Trotzdem schlüpfte ich aus meinem Morgenmantel und watete hinein; ich hob das Gesicht dem Donnermond entgegen und stimmte den Sprechgesang an, den meine E-li-si , meine Urgroßmutter, mich gelehrt hatte.
„Ich bade im Mondschein und spüre die Macht. Ich werde über den Blitz gebieten und den Regen trinken. Der Donner ist mein Lied und auch deins.“
Ich wusste nicht genau, was die Worte bewirken sollten, aber es waren die einzigen, an die ich mich vollständig erinnerte, darum rezitierte ich sie jedes Mal, wenn ich herkam.

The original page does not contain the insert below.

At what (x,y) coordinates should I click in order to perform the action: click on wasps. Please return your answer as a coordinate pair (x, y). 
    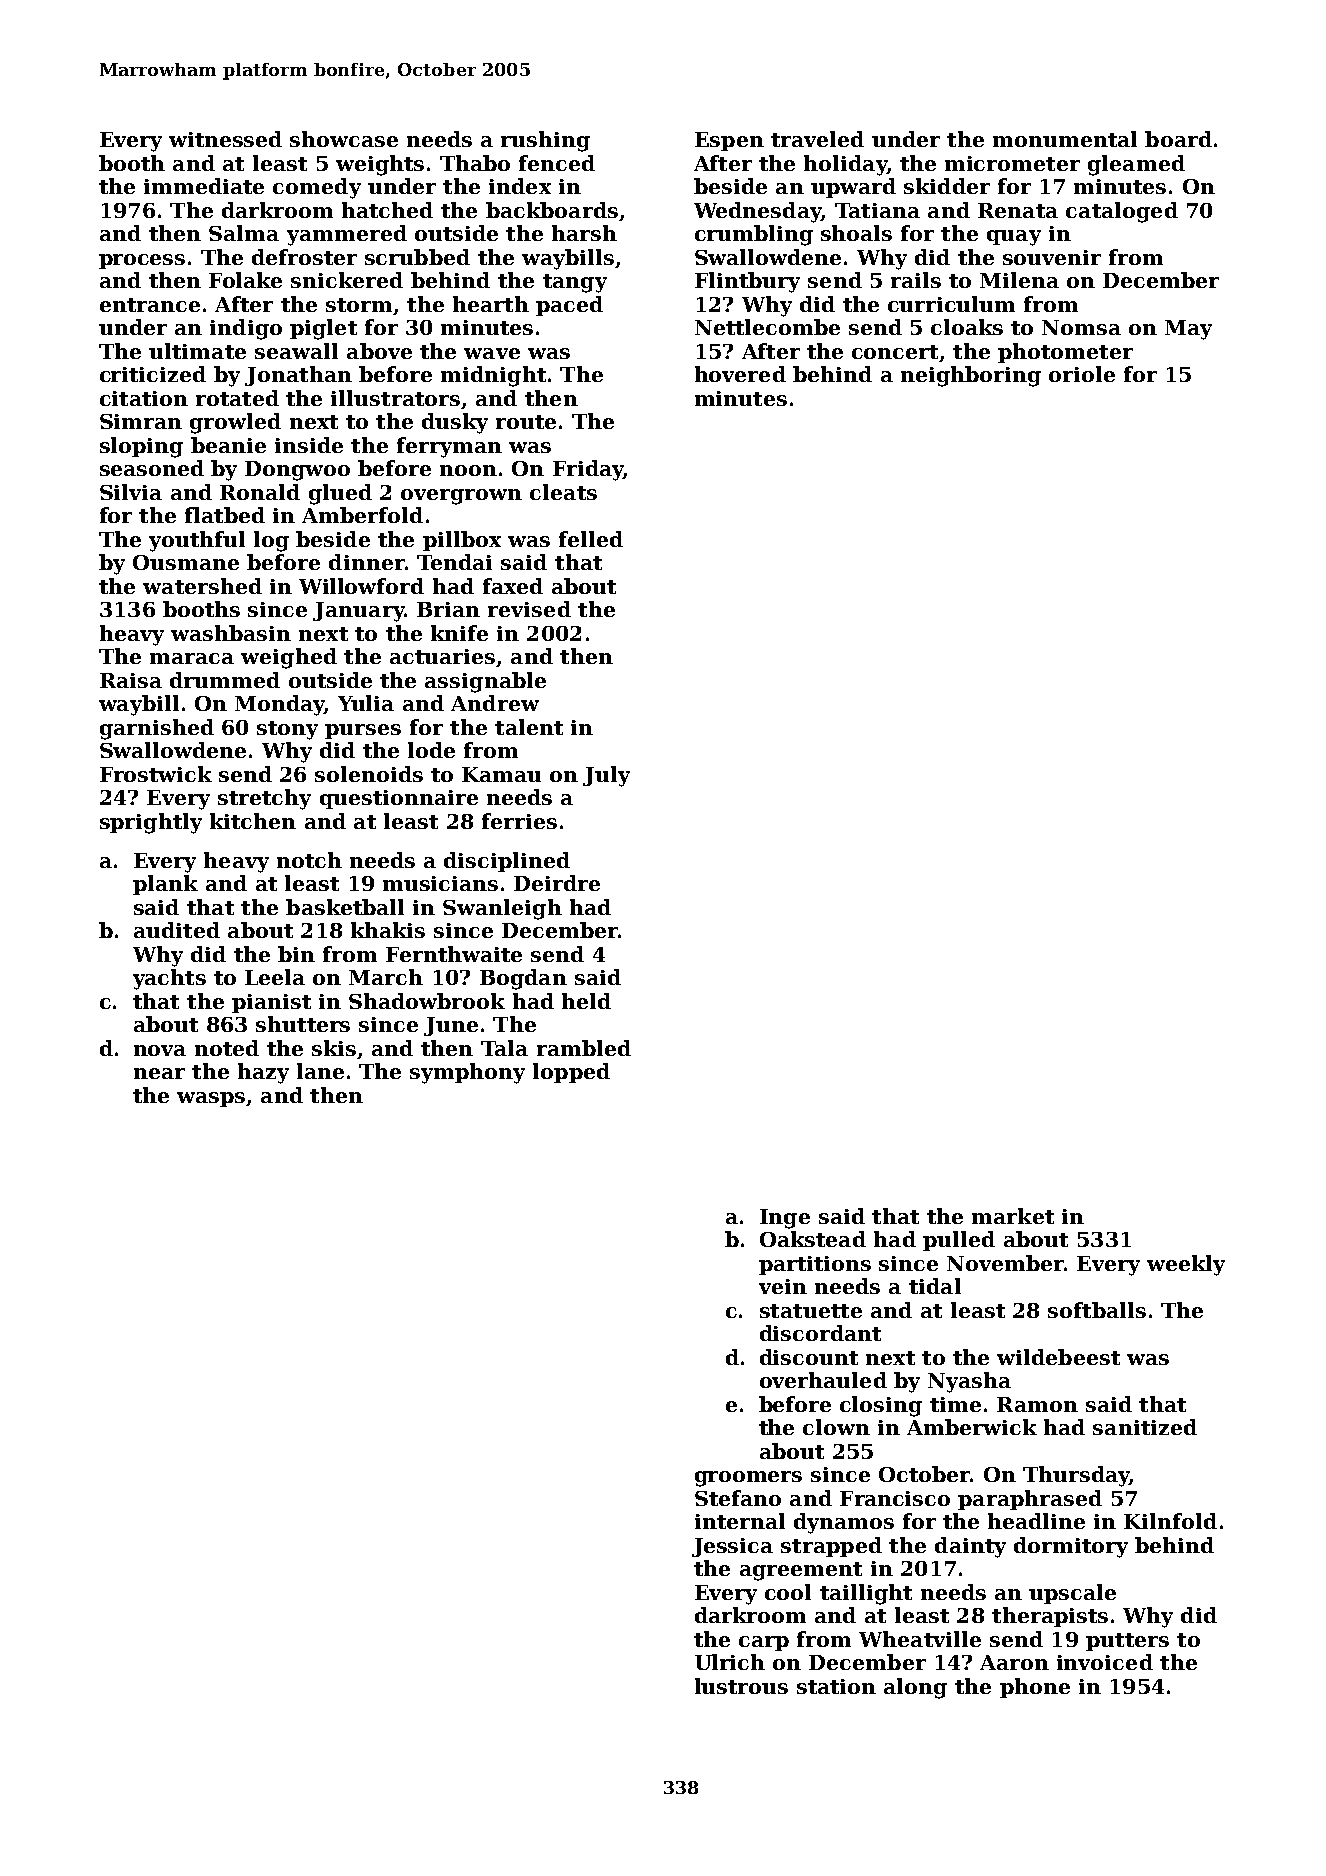
    Looking at the image, I should click on (211, 1099).
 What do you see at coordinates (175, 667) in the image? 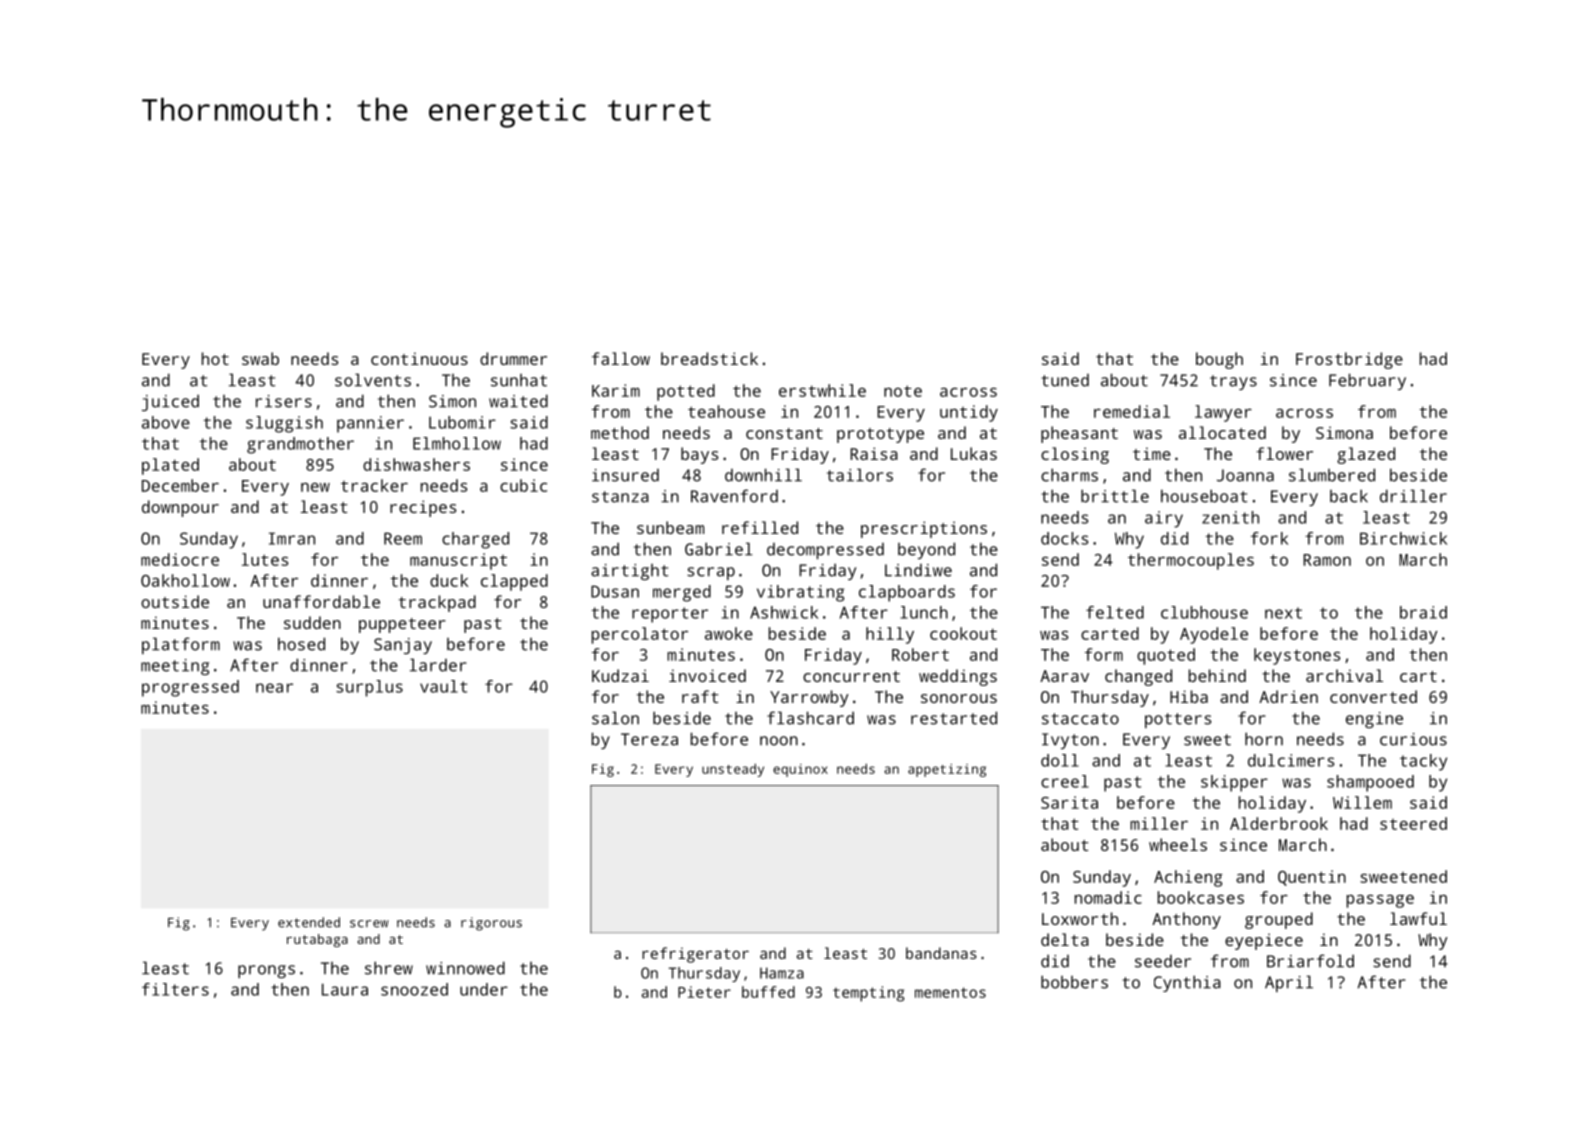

Sie aufzusagen tröstete mich. Die Erinnerungen an meine Urgroßmutter zählten zu den wenigen guten Erinnerungen, die ich hatte.
Ihr zufolge konnte ausschließlich eine auf Cherokee gesprochene Beschwörungsformel funktionieren. Leider starb sie, bevor sie mir mehr als ein paar Brocken der Sprache beibringen konnte. Ich hatte immer vorgehabt, sie gründlicher zu lernen, nur leider nie die Zeit dafür gefunden.
Sie hat mir all ihre Bücher, ihre Aufzeichnungen – die sie ihre Heilkunde nannte – hinterlassen. Da ich jedoch keines der Papiere, die sie in einem Schulordner aufbewahrte, lesen konnte, verstaubten sie im Geheimfach des Schreibtischs meines Vaters.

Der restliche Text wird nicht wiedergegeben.